* START DATA SHOWN *
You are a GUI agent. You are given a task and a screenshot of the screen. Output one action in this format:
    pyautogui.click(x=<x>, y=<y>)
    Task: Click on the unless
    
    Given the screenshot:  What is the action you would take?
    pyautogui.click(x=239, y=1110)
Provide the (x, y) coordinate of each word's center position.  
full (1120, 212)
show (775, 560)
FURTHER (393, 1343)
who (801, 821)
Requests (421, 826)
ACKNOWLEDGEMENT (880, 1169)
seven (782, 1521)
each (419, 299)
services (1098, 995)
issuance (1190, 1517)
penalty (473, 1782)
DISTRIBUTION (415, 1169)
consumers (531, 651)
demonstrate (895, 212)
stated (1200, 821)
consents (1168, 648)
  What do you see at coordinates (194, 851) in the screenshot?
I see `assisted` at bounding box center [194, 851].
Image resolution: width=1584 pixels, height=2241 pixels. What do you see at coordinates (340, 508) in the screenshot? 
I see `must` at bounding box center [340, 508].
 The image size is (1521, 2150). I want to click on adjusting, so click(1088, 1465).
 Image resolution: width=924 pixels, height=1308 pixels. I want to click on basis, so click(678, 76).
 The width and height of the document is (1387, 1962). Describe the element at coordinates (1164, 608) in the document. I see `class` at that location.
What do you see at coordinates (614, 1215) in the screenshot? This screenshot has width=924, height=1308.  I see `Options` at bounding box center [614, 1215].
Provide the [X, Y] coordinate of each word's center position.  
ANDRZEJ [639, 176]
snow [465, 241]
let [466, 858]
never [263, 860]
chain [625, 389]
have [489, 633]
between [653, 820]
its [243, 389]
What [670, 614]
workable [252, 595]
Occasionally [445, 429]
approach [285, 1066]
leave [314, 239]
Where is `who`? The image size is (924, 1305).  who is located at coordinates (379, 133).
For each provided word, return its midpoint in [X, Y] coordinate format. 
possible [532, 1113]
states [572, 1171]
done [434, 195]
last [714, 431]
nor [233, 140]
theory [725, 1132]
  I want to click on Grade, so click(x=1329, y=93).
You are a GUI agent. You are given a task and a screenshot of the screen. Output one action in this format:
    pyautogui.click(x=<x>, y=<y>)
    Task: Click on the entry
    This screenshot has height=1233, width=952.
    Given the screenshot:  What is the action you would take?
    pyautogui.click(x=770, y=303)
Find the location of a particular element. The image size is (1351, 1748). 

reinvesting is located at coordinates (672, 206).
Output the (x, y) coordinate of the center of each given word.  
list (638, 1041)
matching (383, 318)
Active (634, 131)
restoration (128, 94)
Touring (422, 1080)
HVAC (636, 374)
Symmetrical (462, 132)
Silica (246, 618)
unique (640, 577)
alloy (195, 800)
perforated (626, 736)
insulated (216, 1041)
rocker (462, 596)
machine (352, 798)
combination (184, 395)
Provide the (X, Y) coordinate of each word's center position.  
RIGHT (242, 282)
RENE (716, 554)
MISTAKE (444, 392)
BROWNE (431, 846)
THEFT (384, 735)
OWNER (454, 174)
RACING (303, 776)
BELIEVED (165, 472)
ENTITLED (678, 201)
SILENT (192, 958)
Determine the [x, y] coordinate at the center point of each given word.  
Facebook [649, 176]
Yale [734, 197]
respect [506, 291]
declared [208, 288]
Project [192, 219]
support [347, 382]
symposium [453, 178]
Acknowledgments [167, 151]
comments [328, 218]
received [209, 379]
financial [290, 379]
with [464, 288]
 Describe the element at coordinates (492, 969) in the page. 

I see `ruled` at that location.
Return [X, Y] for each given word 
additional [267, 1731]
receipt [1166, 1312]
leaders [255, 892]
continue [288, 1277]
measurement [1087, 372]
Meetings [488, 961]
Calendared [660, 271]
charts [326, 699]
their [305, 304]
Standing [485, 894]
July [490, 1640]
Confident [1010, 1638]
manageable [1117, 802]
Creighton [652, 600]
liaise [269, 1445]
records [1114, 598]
* END DATA SHOWN *
Copy out the records above, renaming "GUI agent" to "screen assistant" wherever it appears and keeping everything else the same.

You are a screen assistant. You are given a task and a screenshot of the screen. Output one action in this format:
    pyautogui.click(x=<x>, y=<y>)
    Task: Click on the unless
    
    Given the screenshot:  What is the action you would take?
    pyautogui.click(x=239, y=1110)
Provide the (x, y) coordinate of each word's center position.  
full (1120, 212)
show (775, 560)
FURTHER (393, 1343)
who (801, 821)
Requests (421, 826)
ACKNOWLEDGEMENT (880, 1169)
seven (782, 1521)
each (419, 299)
services (1098, 995)
issuance (1190, 1517)
penalty (473, 1782)
DISTRIBUTION (415, 1169)
consumers (531, 651)
demonstrate (895, 212)
stated (1200, 821)
consents (1168, 648)
  What do you see at coordinates (194, 851) in the screenshot?
I see `assisted` at bounding box center [194, 851].
Image resolution: width=1584 pixels, height=2241 pixels. What do you see at coordinates (340, 508) in the screenshot? 
I see `must` at bounding box center [340, 508].
 The image size is (1521, 2150). I want to click on adjusting, so click(1088, 1465).
 Image resolution: width=924 pixels, height=1308 pixels. I want to click on basis, so click(678, 76).
 The width and height of the document is (1387, 1962). Describe the element at coordinates (1164, 608) in the document. I see `class` at that location.
What do you see at coordinates (614, 1215) in the screenshot? This screenshot has width=924, height=1308.  I see `Options` at bounding box center [614, 1215].
Provide the [X, Y] coordinate of each word's center position.  
ANDRZEJ [639, 176]
snow [465, 241]
let [466, 858]
never [263, 860]
chain [625, 389]
have [489, 633]
between [653, 820]
its [243, 389]
What [670, 614]
workable [252, 595]
Occasionally [445, 429]
approach [285, 1066]
leave [314, 239]
Where is `who`? The image size is (924, 1305).  who is located at coordinates (379, 133).
For each provided word, return its midpoint in [X, Y] coordinate format. 
possible [532, 1113]
states [572, 1171]
done [434, 195]
last [714, 431]
nor [233, 140]
theory [725, 1132]
  I want to click on Grade, so click(x=1329, y=93).
You are a screen assistant. You are given a task and a screenshot of the screen. Output one action in this format:
    pyautogui.click(x=<x>, y=<y>)
    Task: Click on the entry
    This screenshot has height=1233, width=952.
    Given the screenshot:  What is the action you would take?
    pyautogui.click(x=770, y=303)
Find the location of a particular element. The image size is (1351, 1748). 

reinvesting is located at coordinates (672, 206).
Output the (x, y) coordinate of the center of each given word.  
list (638, 1041)
matching (383, 318)
Active (634, 131)
restoration (128, 94)
Touring (422, 1080)
HVAC (636, 374)
Symmetrical (462, 132)
Silica (246, 618)
unique (640, 577)
alloy (195, 800)
perforated (626, 736)
insulated (216, 1041)
rocker (462, 596)
machine (352, 798)
combination (184, 395)
Provide the (X, Y) coordinate of each word's center position.  
RIGHT (242, 282)
RENE (716, 554)
MISTAKE (444, 392)
BROWNE (431, 846)
THEFT (384, 735)
OWNER (454, 174)
RACING (303, 776)
BELIEVED (165, 472)
ENTITLED (678, 201)
SILENT (192, 958)
Determine the [x, y] coordinate at the center point of each given word.  
Facebook [649, 176]
Yale [734, 197]
respect [506, 291]
declared [208, 288]
Project [192, 219]
support [347, 382]
symposium [453, 178]
Acknowledgments [167, 151]
comments [328, 218]
received [209, 379]
financial [290, 379]
with [464, 288]
 Describe the element at coordinates (492, 969) in the page. 

I see `ruled` at that location.
Return [X, Y] for each given word 
additional [267, 1731]
receipt [1166, 1312]
leaders [255, 892]
continue [288, 1277]
measurement [1087, 372]
Meetings [488, 961]
Calendared [660, 271]
charts [326, 699]
their [305, 304]
Standing [485, 894]
July [490, 1640]
Confident [1010, 1638]
manageable [1117, 802]
Creighton [652, 600]
liaise [269, 1445]
records [1114, 598]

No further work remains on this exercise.